L’intensa performance dell’artista belga Thibault Delferiere a conclusione dell’insolita collettiva IL CORPO OFFESO
di Salvo Ferlito*
Liberarsi simbolicamente (e forse anche concretamente) dei vincoli della disabilità, trasformandoli in un efficace strumento di espressione artistica. Si può proprio sintetizzare in questi termini la singolare performance del pittore (e per l’appunto performer) belga Thibault Delferiere, effettuata negli spazi dell’associazione culturale Le Mosche di via Mariano Stabile 92.
Disabilità motoria nella performance del pittore belga Thibault Delferiere,
Disabile motorio (perché affetto da una forma di spasticità), Delferiere ha saputo mettere in scena la propria condizione di artista sottoposto ad un menomante stato di minorità, senza però mai incorrere in ovvi e melodrammatici patetismi di maniera, ma piuttosto trasfigurando il limite della patologia – l’incerto e contratto incedere delle membra tipico di questo disturbo neurologico – in un fare artistico assai intenso e coinvolgente, contraddistinto da una gestualità al contempo liberatoria e pregna di contenuti estetici.

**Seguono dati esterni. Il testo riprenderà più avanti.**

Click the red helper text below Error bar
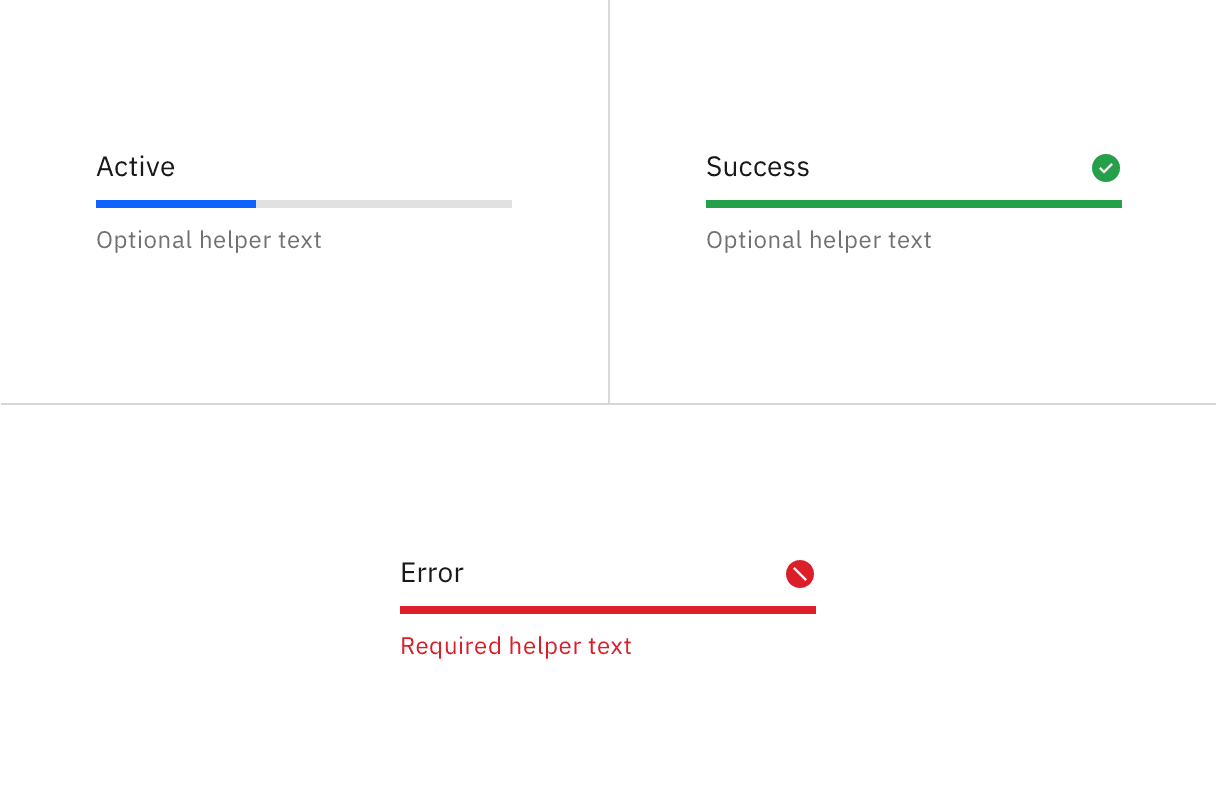Screen dimensions: 1216x810 click(x=515, y=646)
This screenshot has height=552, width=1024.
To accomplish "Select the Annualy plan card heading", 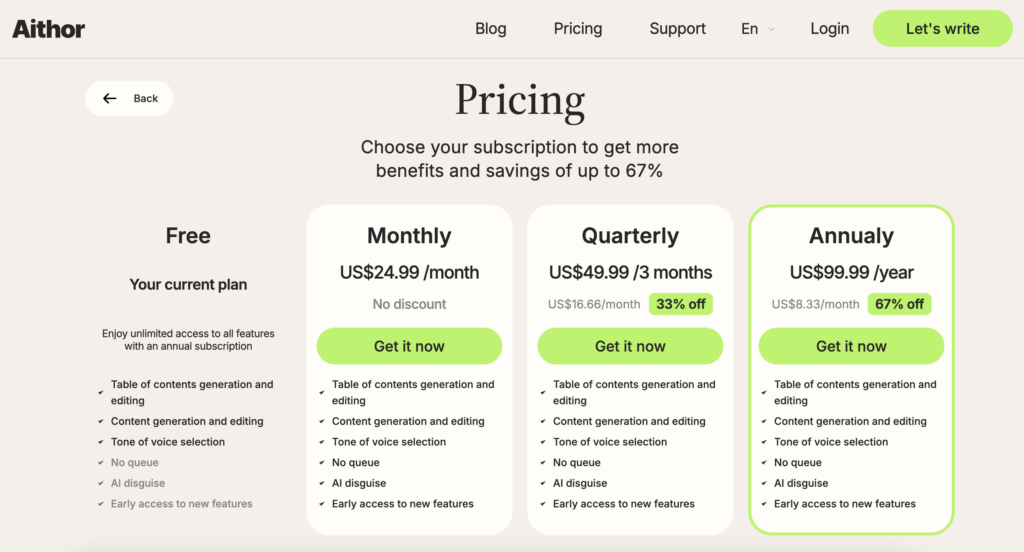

Condotto nello spazio scenico su una sedia, e vincolato ai braccioli da robusti cavi di rame come a configurare visualmente il proprio handicap, il pittore belga ha quindi posto in essere un progressivo e difficoltoso iter di svincolamento, utilizzando i legacci metallici quale congruo mezzo per dare la stura ad una fertile espressività artistica. In un ambiente totalmente oscurato, grazie a delle ombre proiettate su una tela da un unico fascio di luce puntato sui vincoli di rame, egli ha dunque messo in atto – con immaginifica inventiva – l’accurata sublimazione d’un oggettivo impedimento corporale, rendendone infine un “sedimento pittorico” attraverso un ben mirato procedimento di traduzione visuale. Stendendo infatti il colore sulle ombre (per lo più il nero, con qualche tocco di rosso a ravvivare), nonostante una gestualità inevitabilmente tremula, Thibault Delferiere ha saputo dare luogo a una pittura dai connotati minimalisticamente “ideografici” eppure in grado di restituire a pieno – per imagines – l’idea d’una compiuta emancipazione dai limiti e gravami d’una corporeità palesemente offesa. Corporeità offesa che costituisce una sorta di “rimosso collettivo” (maxime in un periodo come il nostro in cui il corpo è oggetto d’ogni forma di accanimento estetizzante) e che non a caso era il tema portante dell’insolita esposizione di cui questa performance è stata la degna conclusione.
Il pittore belga Thibault Delferiere nella collettiva – Il corpo offeso –
Una collettiva – Il corpo offeso – ideata col dichiarato intento di reagire a tutti quei tentativi (soprattutto mediatici) di imporre alcun modello normativo del corpo umano che sia finalizzato alla codificazione d’un obbligato canone di riferimento funzionale ad esigenze di condizionamento e controllo dei singoli e dei gruppi. Contro ogni paradigma corporeo improntato a criteri di desiderabilità sociale (non a caso dettati dagli strateghi del marketing e della comunicazione) e contro il consequenziale utilizzo “sedativo” della corporeità idealizzata (alimentato dalla sistematica pubblicizzazione delle pratiche di chirurgia estetica e dermocosmesi) si sono dunque schierati Delferiere e gli altri partecipanti a Il corpo offeso (Philippe Berson, Michele Ciacciofera, Gaetano Costa, Simona D’Amico, Olivier de Sagazan, Roberto Fontana, Kali Jones, Isa Kaos, Paolo Madonia, Simone Mannino, Nicola Pucci, Giulia Ravazzolo, Nino Russo, Tino Signorini), offrendo in tal modo, attraverso un’analisi impietosa della corporeità negletta e patologica, una ben più autentica visione degli assetti psiche-soma e delle dolenti declinazioni cui può essere soggetto l’Ego ad essi sottostante. Una programmatica espressione di rifiuto di tutti quei mistificanti tentativi di reificazione, manipolazione e mercificazione della corporeità – questa elaborata per via grafica, pittorica, scultorea e performativa –, in grado di attuare pienamente, senza edulcorazioni o infingimenti di sorta, quei processi di radicale disvelamento della fragilità umana che possano infine ricondurre la condizione esistenziale al suo crudo ed effettivo dato di realtà.